> _TUS TAREAS_:
**A.** Según el fragmento sobre los ataques en París, ¿cuántos rehenes quedaban todavía dentro del Bataclan?
**B.** Indica si cada afirmación concuerda con el fragmento sobre los ataques en París y respalda cada respuesta con las palabras decisivas del texto, citadas literalmente: (i) esa noche se especulaba con unos 150 muertos; (ii) el último día en Amsterdam fue soleado; (iii) el video que se recuerda se filmó desde la ventana de una casa.

> _FRAGMENTO DEL TEXTO_:
◆ ◆ ◆ ◆ ◆ ◆ ◆

A esa hora de la noche el número de muertos era una especulación que rondaba los 150.
Había todavía 90 rehenes dentro del Bataclan, y comenzaban a llegar las noticias de los ataques paralelos en distintos puntos de la ciudad. Ese día se filtraron varios videos, de los cuales recuerdo uno en particular, donde un hombre filmó con su celular desde la ventana de su casa, gritando “
S'il vous plaît , ce qui se passe ? “ a la gente que corría por la calle arrastrando cuerpos, escapando de los incesables disparos que se escuchaban extrañamente cerca para ser una simple calle en un simple barrio de París.
Las pesadillas comenzaron esa noche. Nuestro último día en Amsterdam lo pasamos caminando tranquilos por las calles grises de un día lluvioso, contactando a los amigos que posiblemente pudieran estar en París ese día, chequeando que ellos y sus seres queridos estuvieran bien. Era una ruleta. Cualquiera podría haber estado en uno de los puntos atacados. Podríamos haber sido nosotros. Podríamos haber estado ahí tan fácilmente. De hecho, íbamos a estar ahí, ese mismo día, pero una idea, solo una idea, desvió nuestro destino. No había nada que impidiera que estuviéramos ahí ese día, más que otra opción igual de factible.
Pensé en el bolso negro. Nos prometimos jamás obviar una situación así otra vez. Que estúpidos.
Pensé en Cromangon, hasta ese día lo más terrible que había visto por televisión ocurrirle a quienes podían ser mis amigos, mi familia, yo misma.
Pero esta vez tuve miedo del mundo. De seres humanos como todos nosotros, tan reales como Frank, como mis hermanos, capaces de matar uno detrás de otro, a cientos de desconocidos.

◆ ◆ ◆ ◆ ◆ ◆ ◆

> _DATOS MOSTRADOS_:
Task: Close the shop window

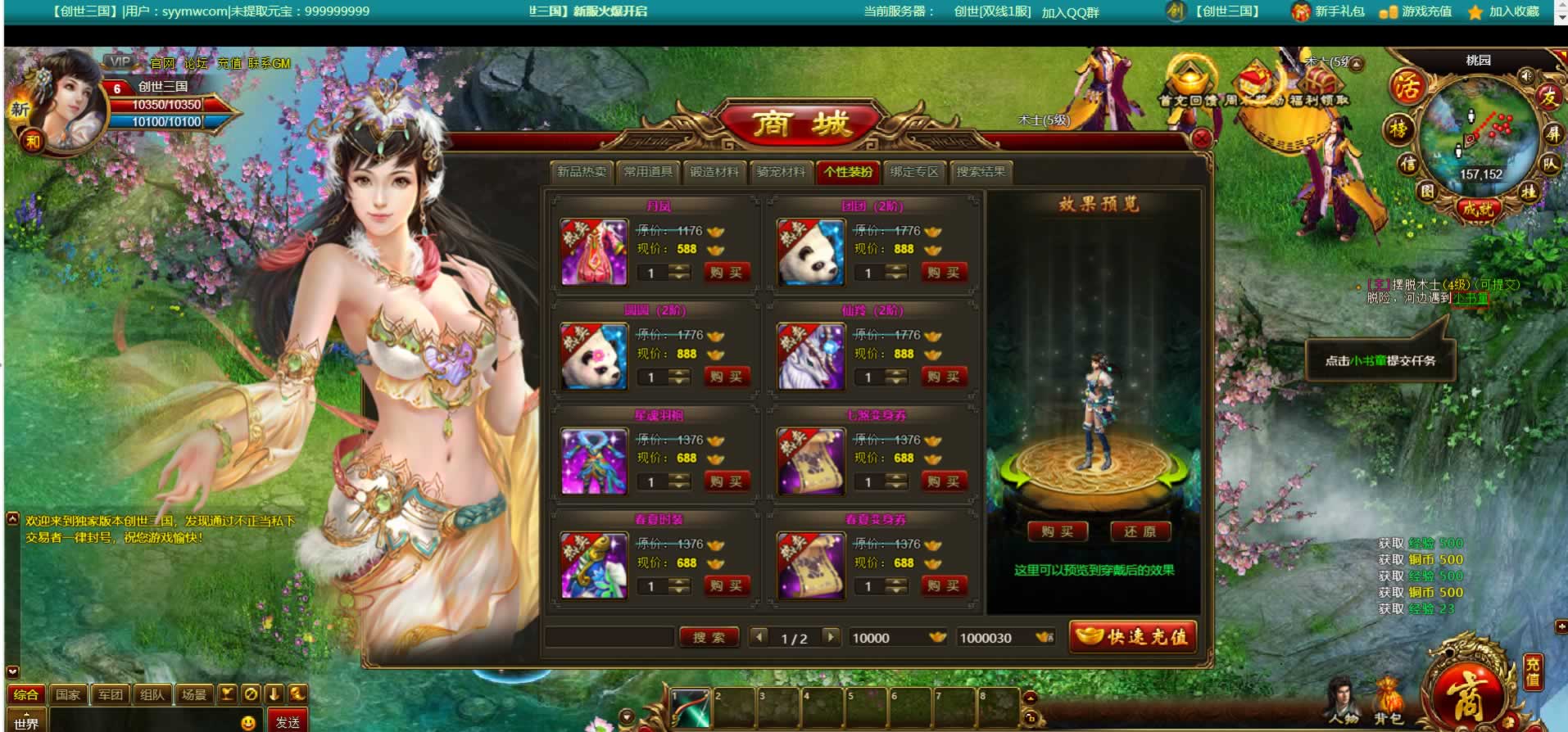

◆ ◆ ◆ ◆ ◆ ◆ ◆

> _SOLUCIONES_:
**A.** 90 rehenes.

**B.**
(i) Sí: «el número de muertos era una especulación que rondaba los 150».
(ii) No: «las calles grises de un día lluvioso».
(iii) Sí: «filmó con su celular desde la ventana de su casa».